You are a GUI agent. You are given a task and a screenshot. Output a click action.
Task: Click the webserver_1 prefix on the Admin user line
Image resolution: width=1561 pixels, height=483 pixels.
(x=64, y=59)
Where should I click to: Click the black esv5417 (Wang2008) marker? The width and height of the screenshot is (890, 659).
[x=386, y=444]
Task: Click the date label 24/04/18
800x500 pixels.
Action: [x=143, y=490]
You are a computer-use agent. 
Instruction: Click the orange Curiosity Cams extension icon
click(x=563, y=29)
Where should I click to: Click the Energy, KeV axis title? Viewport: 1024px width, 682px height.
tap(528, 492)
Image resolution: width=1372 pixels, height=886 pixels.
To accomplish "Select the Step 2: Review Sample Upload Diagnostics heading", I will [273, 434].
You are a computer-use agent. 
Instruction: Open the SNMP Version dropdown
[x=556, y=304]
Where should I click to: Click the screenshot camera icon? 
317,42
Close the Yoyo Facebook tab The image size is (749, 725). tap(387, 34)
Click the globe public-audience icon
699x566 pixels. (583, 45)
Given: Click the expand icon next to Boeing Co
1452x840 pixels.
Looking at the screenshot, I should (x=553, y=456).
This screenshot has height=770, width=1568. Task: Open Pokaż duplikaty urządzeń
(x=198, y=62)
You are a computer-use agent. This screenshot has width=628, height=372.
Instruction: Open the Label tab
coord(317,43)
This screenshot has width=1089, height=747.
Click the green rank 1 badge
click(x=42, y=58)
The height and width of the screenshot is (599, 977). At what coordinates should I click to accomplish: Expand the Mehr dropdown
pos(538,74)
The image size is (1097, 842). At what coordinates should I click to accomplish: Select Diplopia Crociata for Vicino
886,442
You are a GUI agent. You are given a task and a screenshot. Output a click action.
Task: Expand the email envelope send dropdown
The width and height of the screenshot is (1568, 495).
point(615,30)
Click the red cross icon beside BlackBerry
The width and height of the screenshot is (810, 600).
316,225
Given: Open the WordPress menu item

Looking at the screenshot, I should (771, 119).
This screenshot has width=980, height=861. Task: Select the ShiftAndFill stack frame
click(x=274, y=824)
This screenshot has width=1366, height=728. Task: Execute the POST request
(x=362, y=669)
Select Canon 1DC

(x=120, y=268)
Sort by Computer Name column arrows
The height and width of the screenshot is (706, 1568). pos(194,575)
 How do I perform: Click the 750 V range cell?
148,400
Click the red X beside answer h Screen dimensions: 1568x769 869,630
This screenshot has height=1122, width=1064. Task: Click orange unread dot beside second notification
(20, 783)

• [Assignment] Print the material in full, exactly as written.

• [Expected answer]
You are a GUI agent. You are given a task and a screenshot. Output a click action.
Task: Click the webserver_1 prefix on the Admin user line
Image resolution: width=1561 pixels, height=483 pixels.
(x=64, y=59)
Where should I click to: Click the black esv5417 (Wang2008) marker? The width and height of the screenshot is (890, 659).
[x=386, y=444]
Task: Click the date label 24/04/18
800x500 pixels.
Action: [x=143, y=490]
You are a computer-use agent. 
Instruction: Click the orange Curiosity Cams extension icon
click(x=563, y=29)
Where should I click to: Click the Energy, KeV axis title? Viewport: 1024px width, 682px height.
tap(528, 492)
Image resolution: width=1372 pixels, height=886 pixels.
To accomplish "Select the Step 2: Review Sample Upload Diagnostics heading", I will [273, 434].
You are a computer-use agent. 
Instruction: Open the SNMP Version dropdown
[x=556, y=304]
Where should I click to: Click the screenshot camera icon? 
317,42
Close the Yoyo Facebook tab The image size is (749, 725). tap(387, 34)
Click the globe public-audience icon
699x566 pixels. (583, 45)
Given: Click the expand icon next to Boeing Co
1452x840 pixels.
Looking at the screenshot, I should (x=553, y=456).
This screenshot has height=770, width=1568. Task: Open Pokaż duplikaty urządzeń
(x=198, y=62)
You are a computer-use agent. This screenshot has width=628, height=372.
Instruction: Open the Label tab
coord(317,43)
This screenshot has width=1089, height=747.
Click the green rank 1 badge
click(x=42, y=58)
The height and width of the screenshot is (599, 977). At what coordinates should I click to accomplish: Expand the Mehr dropdown
pos(538,74)
The image size is (1097, 842). At what coordinates should I click to accomplish: Select Diplopia Crociata for Vicino
886,442
You are a GUI agent. You are given a task and a screenshot. Output a click action.
Task: Expand the email envelope send dropdown
The width and height of the screenshot is (1568, 495).
point(615,30)
Click the red cross icon beside BlackBerry
The width and height of the screenshot is (810, 600).
316,225
Given: Open the WordPress menu item

Looking at the screenshot, I should (771, 119).
This screenshot has width=980, height=861. Task: Select the ShiftAndFill stack frame
click(x=274, y=824)
This screenshot has width=1366, height=728. Task: Execute the POST request
(x=362, y=669)
Select Canon 1DC

(x=120, y=268)
Sort by Computer Name column arrows
The height and width of the screenshot is (706, 1568). pos(194,575)
 How do I perform: Click the 750 V range cell?
148,400
Click the red X beside answer h Screen dimensions: 1568x769 869,630
This screenshot has height=1122, width=1064. Task: Click orange unread dot beside second notification
(20, 783)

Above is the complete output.